ACTION ITEM:
Take the listing below and print exactly the lines starting at the line containing "Screen dimensions: 756x525" and ending at the line containing "Given: Select the", both ends included, and no others.

···

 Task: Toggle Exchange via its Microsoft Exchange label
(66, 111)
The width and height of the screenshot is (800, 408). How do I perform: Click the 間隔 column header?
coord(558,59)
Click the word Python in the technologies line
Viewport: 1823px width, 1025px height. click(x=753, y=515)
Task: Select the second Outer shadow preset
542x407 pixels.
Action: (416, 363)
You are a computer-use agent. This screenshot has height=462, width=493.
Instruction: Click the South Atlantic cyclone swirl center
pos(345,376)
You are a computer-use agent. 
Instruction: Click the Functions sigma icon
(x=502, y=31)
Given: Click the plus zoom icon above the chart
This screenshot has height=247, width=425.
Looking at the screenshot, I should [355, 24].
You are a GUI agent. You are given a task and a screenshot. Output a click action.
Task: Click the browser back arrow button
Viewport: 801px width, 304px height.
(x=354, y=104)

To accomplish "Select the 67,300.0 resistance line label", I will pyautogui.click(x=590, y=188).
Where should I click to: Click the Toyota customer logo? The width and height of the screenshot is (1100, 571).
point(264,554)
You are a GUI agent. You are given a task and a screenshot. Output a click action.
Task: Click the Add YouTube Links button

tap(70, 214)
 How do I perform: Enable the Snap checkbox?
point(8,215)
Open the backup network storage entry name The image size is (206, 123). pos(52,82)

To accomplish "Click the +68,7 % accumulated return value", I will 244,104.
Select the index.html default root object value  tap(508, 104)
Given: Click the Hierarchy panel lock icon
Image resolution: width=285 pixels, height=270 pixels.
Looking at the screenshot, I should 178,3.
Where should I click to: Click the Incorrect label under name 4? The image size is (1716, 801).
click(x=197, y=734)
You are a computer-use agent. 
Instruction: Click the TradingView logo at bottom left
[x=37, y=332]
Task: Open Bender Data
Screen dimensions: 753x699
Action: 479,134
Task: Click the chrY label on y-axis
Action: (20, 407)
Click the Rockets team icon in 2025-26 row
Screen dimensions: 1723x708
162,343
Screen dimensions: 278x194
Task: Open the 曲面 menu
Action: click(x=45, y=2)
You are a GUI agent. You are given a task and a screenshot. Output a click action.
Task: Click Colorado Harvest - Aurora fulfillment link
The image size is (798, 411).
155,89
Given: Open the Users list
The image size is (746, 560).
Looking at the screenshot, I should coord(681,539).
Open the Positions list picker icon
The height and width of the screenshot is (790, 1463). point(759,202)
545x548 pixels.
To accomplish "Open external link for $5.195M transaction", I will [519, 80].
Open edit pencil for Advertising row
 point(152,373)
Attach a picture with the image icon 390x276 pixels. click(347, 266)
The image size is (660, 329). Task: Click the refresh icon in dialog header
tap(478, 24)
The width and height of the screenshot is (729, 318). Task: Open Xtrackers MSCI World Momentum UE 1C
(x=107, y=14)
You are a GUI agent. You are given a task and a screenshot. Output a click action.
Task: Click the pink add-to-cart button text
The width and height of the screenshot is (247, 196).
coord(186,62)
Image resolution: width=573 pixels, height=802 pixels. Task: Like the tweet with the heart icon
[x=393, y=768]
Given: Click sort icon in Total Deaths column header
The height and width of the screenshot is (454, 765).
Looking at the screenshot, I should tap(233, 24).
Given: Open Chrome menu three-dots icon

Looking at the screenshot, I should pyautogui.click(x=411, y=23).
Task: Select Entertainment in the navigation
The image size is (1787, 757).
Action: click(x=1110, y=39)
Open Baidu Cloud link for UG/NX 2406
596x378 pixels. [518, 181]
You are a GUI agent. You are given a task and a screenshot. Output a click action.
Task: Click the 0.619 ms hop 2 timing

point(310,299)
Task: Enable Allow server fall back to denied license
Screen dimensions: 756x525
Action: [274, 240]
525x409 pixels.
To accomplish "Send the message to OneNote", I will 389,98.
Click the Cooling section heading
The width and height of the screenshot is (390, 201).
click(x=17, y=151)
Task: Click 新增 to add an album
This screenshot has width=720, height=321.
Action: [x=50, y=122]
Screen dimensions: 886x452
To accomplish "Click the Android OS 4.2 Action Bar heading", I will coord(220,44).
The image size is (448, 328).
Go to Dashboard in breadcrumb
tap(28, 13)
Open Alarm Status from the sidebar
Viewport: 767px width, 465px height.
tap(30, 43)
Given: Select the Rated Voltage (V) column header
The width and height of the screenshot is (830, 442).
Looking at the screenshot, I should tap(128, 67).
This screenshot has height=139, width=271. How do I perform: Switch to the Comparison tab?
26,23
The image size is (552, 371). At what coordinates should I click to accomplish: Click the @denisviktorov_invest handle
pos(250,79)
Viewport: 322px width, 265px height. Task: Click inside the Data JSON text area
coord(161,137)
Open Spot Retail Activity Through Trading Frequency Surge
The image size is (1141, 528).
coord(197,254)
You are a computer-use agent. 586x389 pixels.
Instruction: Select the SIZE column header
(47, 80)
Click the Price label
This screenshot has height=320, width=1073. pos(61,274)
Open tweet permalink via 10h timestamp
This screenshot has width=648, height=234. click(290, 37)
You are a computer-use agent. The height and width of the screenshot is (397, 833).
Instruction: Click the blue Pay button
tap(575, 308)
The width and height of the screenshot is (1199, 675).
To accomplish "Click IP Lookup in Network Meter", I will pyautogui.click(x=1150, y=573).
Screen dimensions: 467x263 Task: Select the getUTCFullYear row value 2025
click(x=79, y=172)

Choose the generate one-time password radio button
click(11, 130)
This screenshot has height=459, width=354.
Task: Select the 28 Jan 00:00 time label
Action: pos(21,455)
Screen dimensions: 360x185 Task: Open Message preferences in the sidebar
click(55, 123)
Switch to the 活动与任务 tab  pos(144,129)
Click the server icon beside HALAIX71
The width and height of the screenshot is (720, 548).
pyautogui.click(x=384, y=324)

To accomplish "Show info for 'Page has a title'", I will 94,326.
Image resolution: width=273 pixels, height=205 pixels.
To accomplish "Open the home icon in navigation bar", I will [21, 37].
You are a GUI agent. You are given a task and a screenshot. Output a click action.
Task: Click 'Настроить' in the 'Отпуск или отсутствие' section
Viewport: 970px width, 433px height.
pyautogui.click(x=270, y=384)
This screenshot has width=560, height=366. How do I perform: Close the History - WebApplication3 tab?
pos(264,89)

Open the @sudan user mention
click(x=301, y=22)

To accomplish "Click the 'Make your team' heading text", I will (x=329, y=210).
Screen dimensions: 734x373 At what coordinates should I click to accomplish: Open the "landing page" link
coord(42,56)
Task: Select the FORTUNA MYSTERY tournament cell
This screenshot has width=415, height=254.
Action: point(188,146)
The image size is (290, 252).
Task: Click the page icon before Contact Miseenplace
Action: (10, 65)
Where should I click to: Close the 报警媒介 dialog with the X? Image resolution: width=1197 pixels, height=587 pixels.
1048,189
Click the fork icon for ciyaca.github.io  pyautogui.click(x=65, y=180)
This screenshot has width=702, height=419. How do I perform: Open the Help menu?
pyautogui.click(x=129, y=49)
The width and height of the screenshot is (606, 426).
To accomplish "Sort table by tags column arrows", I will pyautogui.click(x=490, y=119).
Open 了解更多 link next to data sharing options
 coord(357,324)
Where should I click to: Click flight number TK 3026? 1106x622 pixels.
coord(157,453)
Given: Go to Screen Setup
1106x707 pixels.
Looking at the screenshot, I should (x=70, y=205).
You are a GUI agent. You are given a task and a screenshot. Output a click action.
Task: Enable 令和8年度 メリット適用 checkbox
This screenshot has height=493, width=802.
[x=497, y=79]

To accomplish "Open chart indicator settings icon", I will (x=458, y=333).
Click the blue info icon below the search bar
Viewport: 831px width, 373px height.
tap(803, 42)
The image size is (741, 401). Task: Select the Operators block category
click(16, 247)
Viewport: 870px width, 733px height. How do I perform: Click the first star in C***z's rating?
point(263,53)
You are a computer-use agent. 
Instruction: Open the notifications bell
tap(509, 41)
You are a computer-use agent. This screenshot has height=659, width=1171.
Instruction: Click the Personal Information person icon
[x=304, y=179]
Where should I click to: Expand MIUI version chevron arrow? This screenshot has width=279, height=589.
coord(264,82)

···

EXERCISE RESULT:
Screen dimensions: 756x525
Action: [274, 240]
525x409 pixels.
To accomplish "Send the message to OneNote", I will 389,98.
Click the Cooling section heading
The width and height of the screenshot is (390, 201).
click(x=17, y=151)
Task: Click 新增 to add an album
This screenshot has width=720, height=321.
Action: [x=50, y=122]
Screen dimensions: 886x452
To accomplish "Click the Android OS 4.2 Action Bar heading", I will coord(220,44).
The image size is (448, 328).
Go to Dashboard in breadcrumb
tap(28, 13)
Open Alarm Status from the sidebar
Viewport: 767px width, 465px height.
tap(30, 43)
Given: Select the Rated Voltage (V) column header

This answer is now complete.